Урожаи и посевы - Страница 66


К оглавлению

66

34. Мутная вода и источник

34. Похоже, что мой «обзор», по существу, завершен. Я тщательно перебрал свои воспоминания о том, как складывались мои отношения с математиками (всех возрастов и чинов) в те времена, когда я сам был еще добропорядочным обитателем математического мира. Я уже много раз говорил о том, как изменилась математическая среда с тех пор, как я впервые увидел ее вблизи. В ходе этого обзора мне хотелось прежде всего понять, какую роль я сам сыграл в этих переменах. Определенное настроение, не вдруг, но исподволь, постепенно, завладело умами.
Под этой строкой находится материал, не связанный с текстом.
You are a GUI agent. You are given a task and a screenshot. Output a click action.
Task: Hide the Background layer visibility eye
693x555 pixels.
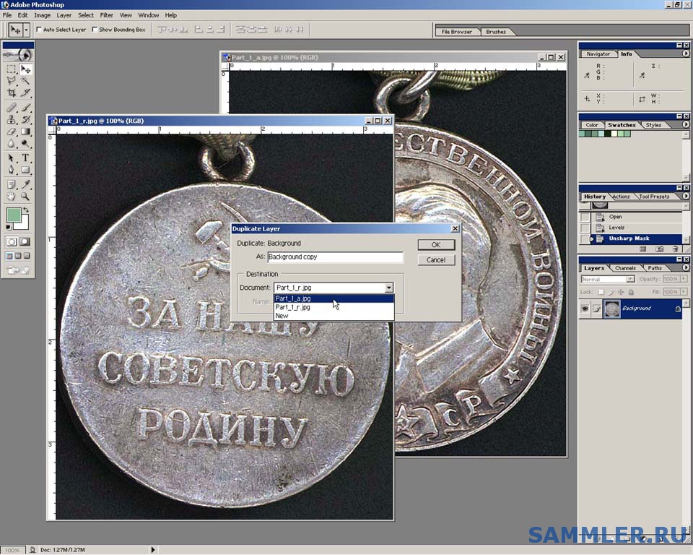coord(585,309)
Я и спросил себя, в какой мере (своими поступками, выбором своего нравственного кредо и т. д.) я мог способствовать тому, чтобы этот новый дух так широко распространился в математическом мире, поглотив все и вся. В ходе этого размышления — или, лучше сказать, путешествия по дорогам прошлого, я четырежды столкнулся с одной и той же ситуацией, повторенной и перепетой на разные лады. Мне кажется, что она верно характеризует мои тогдашние взгляды, и в первую очередь — неоднозначность моих представлений о добре и зле, то, что называют «двойным стандартом». Четыре раза на моей памяти (а на деле, быть может, намного чаще) естественную доброжелательность к людям совершенно заглушали во мне силы иной природы: прежде всего, самолюбие. По-видимому, мне казалось, что мои умственные способности (по сути, развитая в постоянных упражнениях мозговая мышца) и «научные заслуги» (ведь я вкладывал в математические занятия все свои силы, не зная меры) дают мне право ставить себя выше других. Это представление вполне соответствовало общепринятой в те годы шкале ценностей в нашей среде. Интеллектуальные возможности и полная самоотдача в математике ценились у нас выше всего, практически без оговорок.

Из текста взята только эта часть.